• RECORDED INFORMATION
■ ■ ■ ■
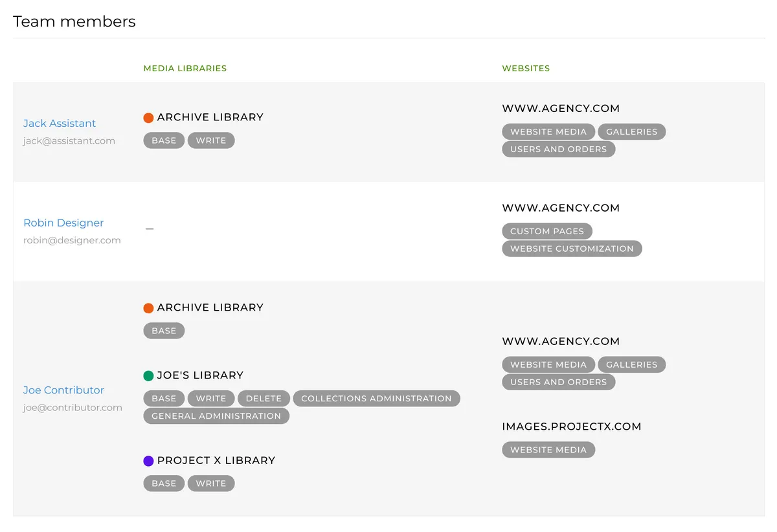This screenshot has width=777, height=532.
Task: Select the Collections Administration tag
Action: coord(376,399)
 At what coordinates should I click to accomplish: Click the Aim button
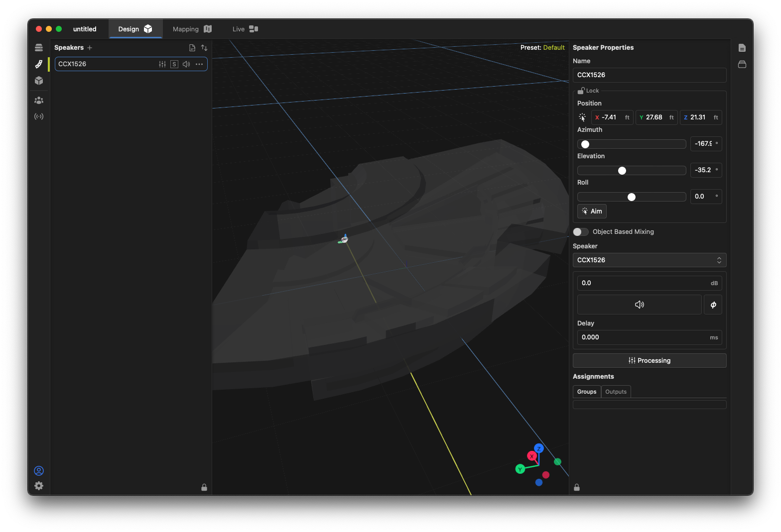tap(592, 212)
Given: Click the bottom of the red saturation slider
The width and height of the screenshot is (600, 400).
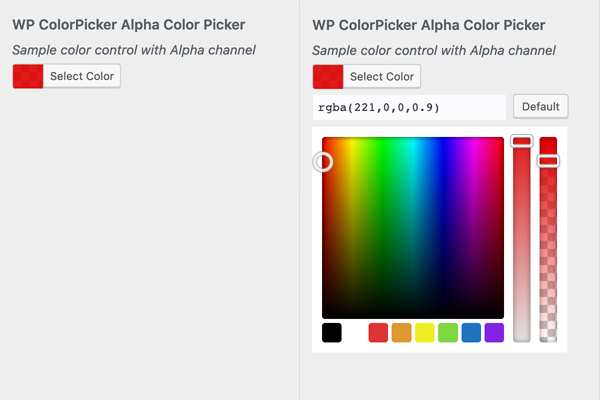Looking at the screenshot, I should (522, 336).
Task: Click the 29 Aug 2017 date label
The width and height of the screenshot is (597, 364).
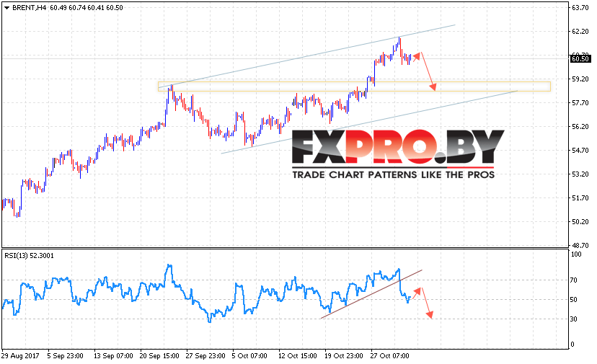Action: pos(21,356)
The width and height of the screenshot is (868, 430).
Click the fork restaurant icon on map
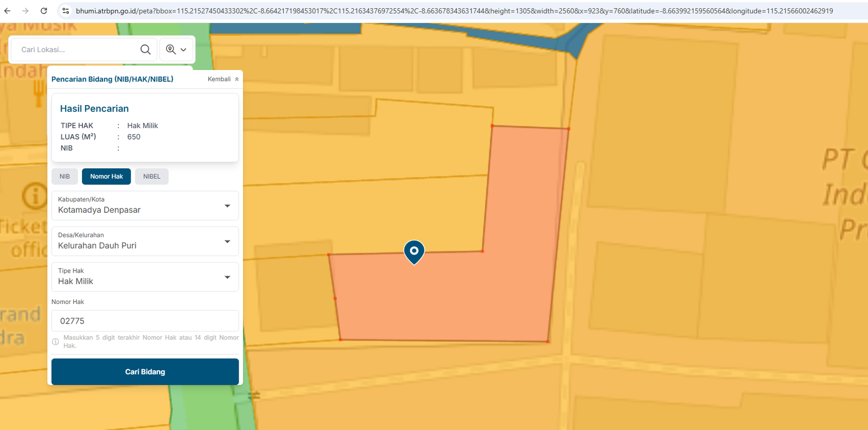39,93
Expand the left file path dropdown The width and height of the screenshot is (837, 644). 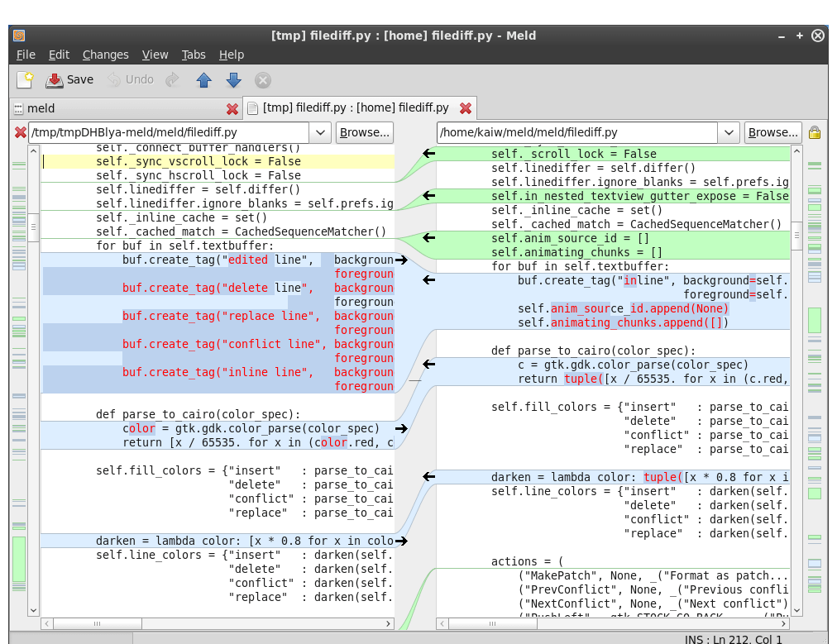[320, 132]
■ ■ ■ ■
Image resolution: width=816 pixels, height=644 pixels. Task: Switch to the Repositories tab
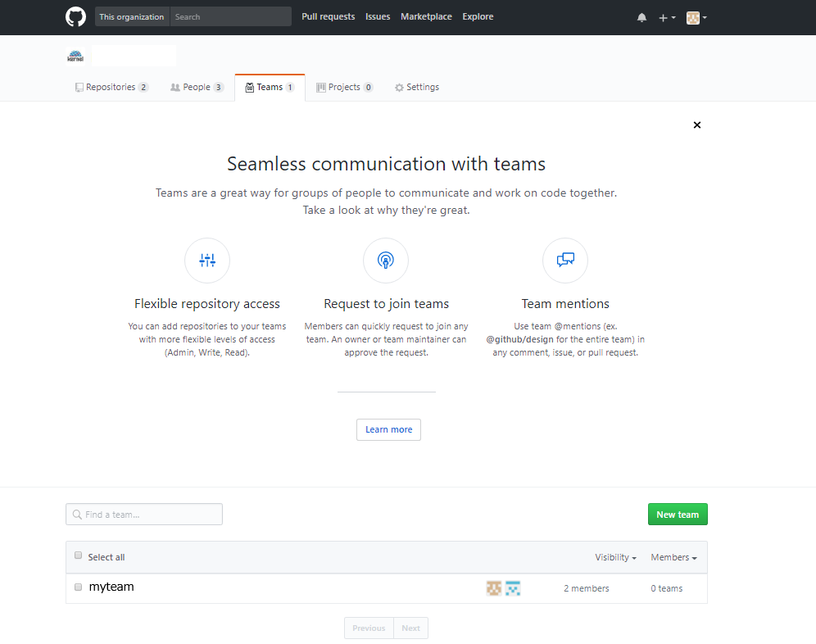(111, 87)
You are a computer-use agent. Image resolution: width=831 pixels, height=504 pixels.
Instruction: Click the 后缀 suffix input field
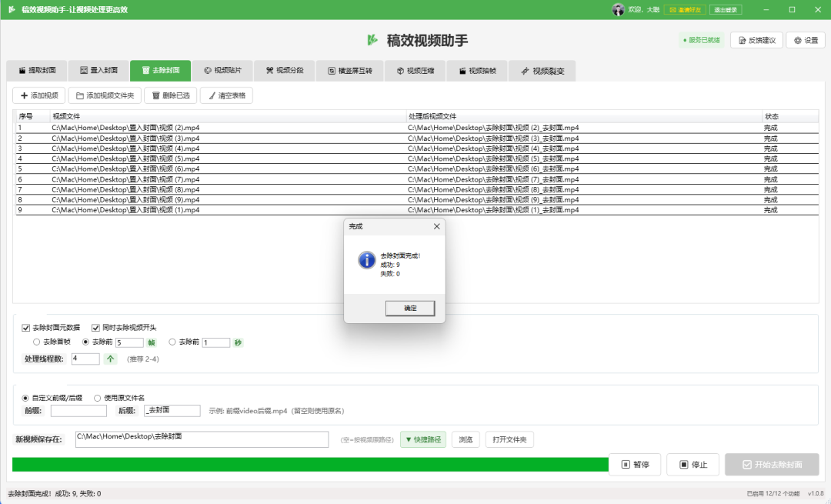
■ ■ ■ ■
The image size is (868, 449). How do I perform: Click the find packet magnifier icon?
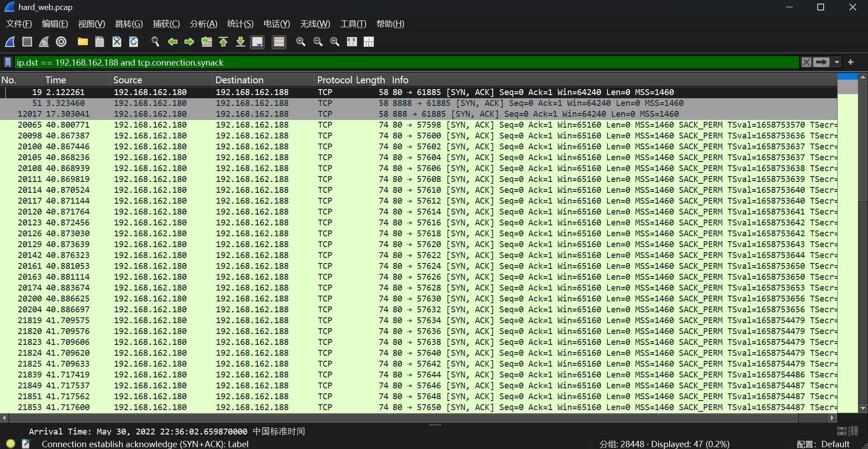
■ ■ ■ ■
Given the records above, return the lines starting at the one that holds "Image resolution: width=816" and ending at the one that holds "Instruction: Click the 后缀 suffix input field", exactly, and nothing besides; leave every picture out.

Image resolution: width=816 pixels, height=644 pixels. Task: Switch to the Repositories tab
(111, 87)
You are a computer-use agent. Image resolution: width=831 pixels, height=504 pixels.
Instruction: Click the 后缀 suffix input field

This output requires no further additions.